Perhaps most intriguing is Douglas County’s forthright embrace of a constructivist approach to school improvement. Douglas County has embraced the tenets of “student-centered” instruction touted by influential thinkers like Harvard University’s Tony Wagner and the University of Oregon’s Yong Zhao. It’s no small irony that a Republican hotbed is embracing a pedagogy typically associated with the cultural left. But it’s not hard to fathom the potential appeal of such an approach in an affluent community, where the vast majority of children read at grade level, graduate, and attend college. Douglas County superintendent Dr. Elizabeth (Liz) Celania-Fagen sounds eminently reasonable in arguing that the national reform agenda has not been crafted with her students in mind and embraces insufficiently ambitious goals.

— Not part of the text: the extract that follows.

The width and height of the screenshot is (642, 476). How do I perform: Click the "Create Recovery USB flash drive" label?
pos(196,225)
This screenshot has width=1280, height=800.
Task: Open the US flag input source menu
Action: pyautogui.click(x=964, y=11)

DougCo suggests that the familiar paradigm of urban reform (which has driven so much of the K-12 agenda in the past decade) may be an uncomfortable or problematic fit in suburban districts. Suburban reform has garnered little attention in recent years, so it’s worth examining and encouraging where it appears. It ought not be unduly surprising that such efforts may look quite different from those to transform troubled urban systems struggling to educate children mired in poverty. While it’s easy for those focused on the urban agenda to dismiss suburban reform as a distraction or a novelty, it may be more useful to think of high-performing communities as terrific laboratories for bold solutions and as the place where high-functioning systems working in advantageous circumstances may have much to teach about how to help schools go from good to great. Fueled by a unified board with a coherent vision and a bold superintendent, and granted the leeway provided by a record of high-performance, Douglas County is serving as the site of what may well prove a critical chapter in the story of contemporary school reform. Attention ought be paid.

– Rick Hess

This first appeared on Rick Hess Straight Up.